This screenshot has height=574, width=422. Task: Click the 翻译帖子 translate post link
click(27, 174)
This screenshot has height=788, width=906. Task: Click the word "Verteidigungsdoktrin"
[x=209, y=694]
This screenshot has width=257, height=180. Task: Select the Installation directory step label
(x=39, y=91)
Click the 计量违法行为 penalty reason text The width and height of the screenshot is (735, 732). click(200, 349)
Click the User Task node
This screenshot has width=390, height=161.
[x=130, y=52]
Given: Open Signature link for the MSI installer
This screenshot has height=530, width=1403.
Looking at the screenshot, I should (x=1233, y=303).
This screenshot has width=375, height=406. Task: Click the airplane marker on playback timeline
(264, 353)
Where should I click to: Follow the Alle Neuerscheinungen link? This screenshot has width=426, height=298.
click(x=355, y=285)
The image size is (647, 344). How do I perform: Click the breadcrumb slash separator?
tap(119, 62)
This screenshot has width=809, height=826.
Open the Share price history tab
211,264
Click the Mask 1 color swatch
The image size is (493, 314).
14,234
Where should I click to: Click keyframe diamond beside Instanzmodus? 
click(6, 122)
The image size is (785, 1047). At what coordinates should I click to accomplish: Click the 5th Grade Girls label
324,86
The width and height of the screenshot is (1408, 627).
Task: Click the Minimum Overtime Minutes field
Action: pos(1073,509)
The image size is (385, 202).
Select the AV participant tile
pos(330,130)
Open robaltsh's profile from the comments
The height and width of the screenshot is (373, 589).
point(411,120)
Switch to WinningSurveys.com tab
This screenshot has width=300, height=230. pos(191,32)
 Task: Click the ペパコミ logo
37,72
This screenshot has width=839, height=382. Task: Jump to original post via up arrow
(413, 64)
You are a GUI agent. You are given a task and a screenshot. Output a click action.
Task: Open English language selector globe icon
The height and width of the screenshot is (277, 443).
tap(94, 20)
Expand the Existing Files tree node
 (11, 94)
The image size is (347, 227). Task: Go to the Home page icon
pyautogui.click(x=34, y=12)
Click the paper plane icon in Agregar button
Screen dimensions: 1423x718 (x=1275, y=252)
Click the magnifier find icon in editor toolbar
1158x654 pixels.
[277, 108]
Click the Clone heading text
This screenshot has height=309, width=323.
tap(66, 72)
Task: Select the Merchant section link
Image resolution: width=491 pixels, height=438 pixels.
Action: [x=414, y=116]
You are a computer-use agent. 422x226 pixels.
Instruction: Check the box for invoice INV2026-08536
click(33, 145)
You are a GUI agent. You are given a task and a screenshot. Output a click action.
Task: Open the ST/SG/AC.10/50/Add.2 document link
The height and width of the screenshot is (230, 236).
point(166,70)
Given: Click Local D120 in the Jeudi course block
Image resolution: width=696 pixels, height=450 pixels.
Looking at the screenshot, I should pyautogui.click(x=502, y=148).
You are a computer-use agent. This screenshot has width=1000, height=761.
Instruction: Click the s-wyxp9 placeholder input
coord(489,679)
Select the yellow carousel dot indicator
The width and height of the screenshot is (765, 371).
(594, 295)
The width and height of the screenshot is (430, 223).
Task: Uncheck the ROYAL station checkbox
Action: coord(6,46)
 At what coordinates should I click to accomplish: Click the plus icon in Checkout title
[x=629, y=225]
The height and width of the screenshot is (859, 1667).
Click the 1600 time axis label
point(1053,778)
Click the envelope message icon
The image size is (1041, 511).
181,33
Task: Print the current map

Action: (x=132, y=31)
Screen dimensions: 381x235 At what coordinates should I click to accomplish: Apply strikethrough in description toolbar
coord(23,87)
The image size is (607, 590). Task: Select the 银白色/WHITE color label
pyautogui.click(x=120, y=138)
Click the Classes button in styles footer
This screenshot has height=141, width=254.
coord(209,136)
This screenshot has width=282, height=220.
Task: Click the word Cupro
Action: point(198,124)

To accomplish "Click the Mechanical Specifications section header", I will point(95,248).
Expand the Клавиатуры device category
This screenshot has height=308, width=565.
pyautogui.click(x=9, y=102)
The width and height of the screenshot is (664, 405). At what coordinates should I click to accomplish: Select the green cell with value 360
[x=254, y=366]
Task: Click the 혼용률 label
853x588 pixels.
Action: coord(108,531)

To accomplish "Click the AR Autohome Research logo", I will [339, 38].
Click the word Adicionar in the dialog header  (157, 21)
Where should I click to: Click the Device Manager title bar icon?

■ **About this exercise**: Now that the records have been shown, restate each one word for word.

■ **Solution below**:
This screenshot has height=574, width=422. Task: Click the 翻译帖子 translate post link
click(27, 174)
This screenshot has height=788, width=906. Task: Click the word "Verteidigungsdoktrin"
[x=209, y=694]
This screenshot has width=257, height=180. Task: Select the Installation directory step label
(x=39, y=91)
Click the 计量违法行为 penalty reason text The width and height of the screenshot is (735, 732). click(200, 349)
Click the User Task node
This screenshot has width=390, height=161.
[x=130, y=52]
Given: Open Signature link for the MSI installer
This screenshot has height=530, width=1403.
Looking at the screenshot, I should (x=1233, y=303).
This screenshot has width=375, height=406. Task: Click the airplane marker on playback timeline
(264, 353)
Where should I click to: Follow the Alle Neuerscheinungen link? This screenshot has width=426, height=298.
click(x=355, y=285)
The image size is (647, 344). How do I perform: Click the breadcrumb slash separator?
tap(119, 62)
This screenshot has width=809, height=826.
Open the Share price history tab
211,264
Click the Mask 1 color swatch
The image size is (493, 314).
14,234
Where should I click to: Click keyframe diamond beside Instanzmodus? 
click(6, 122)
The image size is (785, 1047). At what coordinates should I click to accomplish: Click the 5th Grade Girls label
324,86
The width and height of the screenshot is (1408, 627).
Task: Click the Minimum Overtime Minutes field
Action: pos(1073,509)
The image size is (385, 202).
Select the AV participant tile
pos(330,130)
Open robaltsh's profile from the comments
The height and width of the screenshot is (373, 589).
point(411,120)
Switch to WinningSurveys.com tab
This screenshot has width=300, height=230. pos(191,32)
 Task: Click the ペパコミ logo
37,72
This screenshot has width=839, height=382. Task: Jump to original post via up arrow
(413, 64)
You are a GUI agent. You are given a task and a screenshot. Output a click action.
Task: Open English language selector globe icon
The height and width of the screenshot is (277, 443).
tap(94, 20)
Expand the Existing Files tree node
 (11, 94)
The image size is (347, 227). Task: Go to the Home page icon
pyautogui.click(x=34, y=12)
Click the paper plane icon in Agregar button
Screen dimensions: 1423x718 (x=1275, y=252)
Click the magnifier find icon in editor toolbar
1158x654 pixels.
[277, 108]
Click the Clone heading text
This screenshot has height=309, width=323.
tap(66, 72)
Task: Select the Merchant section link
Image resolution: width=491 pixels, height=438 pixels.
Action: [x=414, y=116]
You are a computer-use agent. 422x226 pixels.
Instruction: Check the box for invoice INV2026-08536
click(33, 145)
You are a GUI agent. You are given a task and a screenshot. Output a click action.
Task: Open the ST/SG/AC.10/50/Add.2 document link
The height and width of the screenshot is (230, 236).
point(166,70)
Given: Click Local D120 in the Jeudi course block
Image resolution: width=696 pixels, height=450 pixels.
Looking at the screenshot, I should pyautogui.click(x=502, y=148).
You are a computer-use agent. This screenshot has width=1000, height=761.
Instruction: Click the s-wyxp9 placeholder input
coord(489,679)
Select the yellow carousel dot indicator
The width and height of the screenshot is (765, 371).
(594, 295)
The width and height of the screenshot is (430, 223).
Task: Uncheck the ROYAL station checkbox
Action: coord(6,46)
 At what coordinates should I click to accomplish: Click the plus icon in Checkout title
[x=629, y=225]
The height and width of the screenshot is (859, 1667).
Click the 1600 time axis label
point(1053,778)
Click the envelope message icon
The image size is (1041, 511).
181,33
Task: Print the current map

Action: (x=132, y=31)
Screen dimensions: 381x235 At what coordinates should I click to accomplish: Apply strikethrough in description toolbar
coord(23,87)
The image size is (607, 590). Task: Select the 银白色/WHITE color label
pyautogui.click(x=120, y=138)
Click the Classes button in styles footer
This screenshot has height=141, width=254.
coord(209,136)
This screenshot has width=282, height=220.
Task: Click the word Cupro
Action: point(198,124)

To accomplish "Click the Mechanical Specifications section header", I will point(95,248).
Expand the Клавиатуры device category
This screenshot has height=308, width=565.
pyautogui.click(x=9, y=102)
The width and height of the screenshot is (664, 405). At what coordinates should I click to accomplish: Select the green cell with value 360
[x=254, y=366]
Task: Click the 혼용률 label
853x588 pixels.
Action: coord(108,531)

To accomplish "Click the AR Autohome Research logo", I will [339, 38].
Click the word Adicionar in the dialog header  (157, 21)
Where should I click to: Click the Device Manager title bar icon?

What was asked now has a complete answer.